Dr. Alyssa Crittenden, an anthropologist at The University of Nevada Las Vegas, compared the bacteria living inside an indigenous African tribe with that of an urban dwelling control group to study the differences.
Dr. Alyssa Crittenden is a behavioral ecologist and nutritional anthropologist at UNLV. She works among the Hadza hunter-gatherers of Tanzania, East Africa.
Her research interests include the evolution of the human diet, the evolution of childhood, the development of children’s prosocial behavior, and the origins of the division of labor between the sexes. She applies the principles of evolutionary theory to the study of human behavior and cultural diversity. Her work crosses several disciplines, including anthropology, ecology, nutrition, and biology. Published widely in top-tier academic journals, Crittenden’s research on the role of honey in the development of the human brain has found its way to popular venues, such as The Smithsonian, and a documentary for the Tribeca Film Festival called Hazda: Last of the First.
Alyssa Crittenden – Micriobiota of the Hadza Tribe
By cell number, each one of us is more microbial than human, which is just one of the reasons that makes research on the human microbiome so fascinating.
The gut microbiota, the bacteria that live inside of our digestive system, perform many critical functions and are linked to several aspects of human health and nutrition. Until very recently, however, most research has focused on post-industrialized western populations.
My colleagues and I have, for the first time, characterized the hunter-gatherer gut microbiome– working with a population of foragers in East Africa, the Hadza of Tanzania.

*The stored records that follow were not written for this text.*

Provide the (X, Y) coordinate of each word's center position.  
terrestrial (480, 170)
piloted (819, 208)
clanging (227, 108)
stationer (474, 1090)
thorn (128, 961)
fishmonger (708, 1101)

Our international research team compared the gut microbiota of the Hadza with urban living Italians, who acted as our westernized control population. Our results show that the Hadza have an entirely unique configuration of bacteria in their guts – unlike any population previously sampled. They have a much more diverse microbe ecosystem –more species of gut bacteria – than populations from post-industrialized settings. This finding has critical implications for human health because several diseases like irritable bowel syndrome, colorectal cancer, type II diabetes, and Crohn’s disease, are significantly associated with a reduction in gut microbial diversity.

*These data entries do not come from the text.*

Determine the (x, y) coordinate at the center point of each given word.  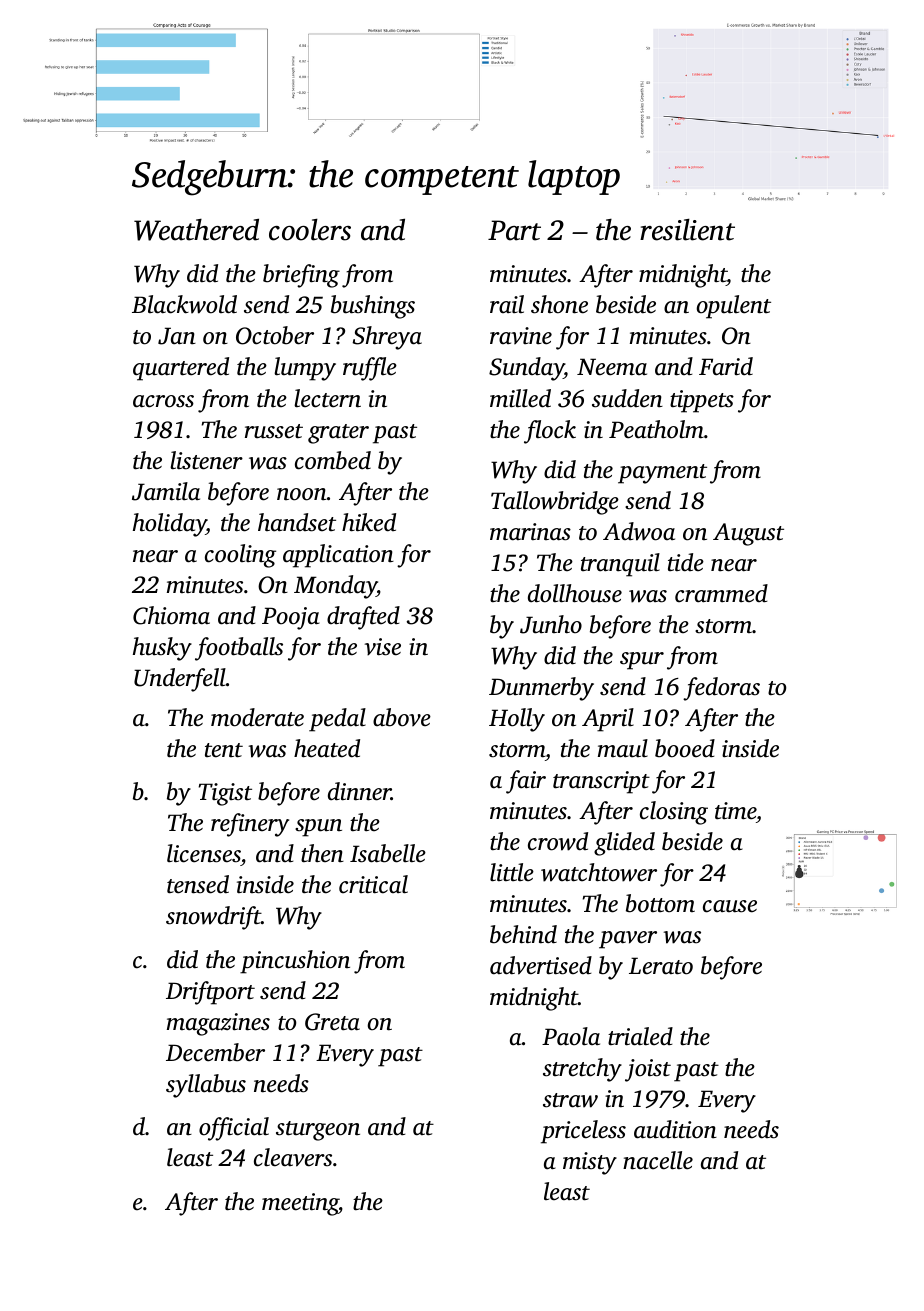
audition (675, 1129)
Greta (332, 1022)
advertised (541, 965)
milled (520, 398)
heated (327, 748)
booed (685, 748)
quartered (181, 369)
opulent (734, 307)
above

Our results also show that the Hadza gut houses very high levels of bacteria such as Treponema, which is often considered to be a sign of disease, and low levels of other bacteria, such as Bifidobacterium, that is often considered to be “good” or “healthy” gut bacteria. Making these data even more intriguing, is the fact that the Hadza experience little to no autoimmune diseases that typically result from gut bacteria imbalances.
In light of this finding, we must now redefine our notions of “healthy” and “unhealthy” bacteria, as these distinctions are clearly dependent on context – factors such as diet composition and the ecology of the environment in which you live.